> [OPDRACHT 1]:
Zet in de tekst over plaatsgebonden risico en groepsrisico de alinea die begint met "Het plaatsgebonden risico wordt uitgedrukt" om in een korte opsomming. Behoud de belangrijkste feiten.
> [OPDRACHT 2]:
Bewerk in de tekst over plaatsgebonden risico en groepsrisico het stuk van "Plaatsgebonden risico en" tot en met "de 10-5 contour.". Vervang daarin "richtwaarde" door "streefwaarde".
> [OPDRACHT 3]:
Schrijf de tekst over plaatsgebonden risico en groepsrisico verder vanaf het punt waar die ophoudt.

> [PAGINA]:
================
Plaatsgebonden risico en groepsrisico
Het plaatsgebonden risico wordt uitgedrukt in een contour van 10-6 als grenswaarde. Het realiseren van kwetsbare objecten binnen deze contour is niet toegestaan. Het realiseren van beperkt kwetsbare objecten binnen deze contour is in principe ook niet toegestaan. Echter, voor beperkte kwetsbare objecten is deze 10-6 contour een richtwaarde. Mits goed gemotiveerd kan worden afgeweken van deze waarde tot de 10-5 contour.
================
> [GEGEVEN INFORMATIE]:
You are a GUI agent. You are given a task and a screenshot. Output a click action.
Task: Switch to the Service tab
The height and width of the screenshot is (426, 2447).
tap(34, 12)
================
> [ANTWOORD 1]:
- Het plaatsgebonden risico wordt uitgedrukt in een contour van 10-6 als grenswaarde.
- Kwetsbare objecten mogen binnen deze contour niet worden gerealiseerd.
- Beperkt kwetsbare objecten zijn daar in principe ook niet toegestaan. Voor deze objecten geldt de 10-6 contour als richtwaarde.
- Met een goede motivering mag van deze waarde worden afgeweken tot de 10-5 contour.

> [ANTWOORD 2]:
Plaatsgebonden risico en groepsrisico
Het plaatsgebonden risico wordt uitgedrukt in een contour van 10-6 als grenswaarde. Het realiseren van kwetsbare objecten binnen deze contour is niet toegestaan. Het realiseren van beperkt kwetsbare objecten binnen deze contour is in principe ook niet toegestaan. Echter, voor beperkte kwetsbare objecten is deze 10-6 contour een streefwaarde. Mits goed gemotiveerd kan worden afgeweken van deze waarde tot de 10-5 contour.

> [ANTWOORD 3]:
Het groepsrisico is gedefinieerd als de cumulatieve kansen per jaar dat ten minste 10, 100 of 1.000 personen overlijden als rechtstreeks gevolg van hun aanwezigheid in het invloedsgebied van een inrichting en een ongewoon voorval binnen die inrichting waarbij een gevaarlijke stof betrokken is. Voor het groepsrisico geldt geen grenswaarde, maar een zogenaamde oriëntatiewaarde. Daarnaast geldt voor het groepsrisico een verantwoordingsplicht. Het bevoegd gezag moet aangeven welke mogelijkheden er zijn om het groepsrisico in de nabije toekomst te beperken, het moet aangeven op welke manier hulpverlening, zelfredzaamheid en bestrijdbaarheid zijn ingevuld. Het bevoegd gezag moet tevens aangeven waarom de risico's verantwoord zijn, en de veiligheidsregio moet in de gelegenheid zijn gesteld een brandweeradvies te geven. Hierbij geldt hoe hoger het groepsrisico, hoe groter het belang van een goede groepsrisicoverantwoording.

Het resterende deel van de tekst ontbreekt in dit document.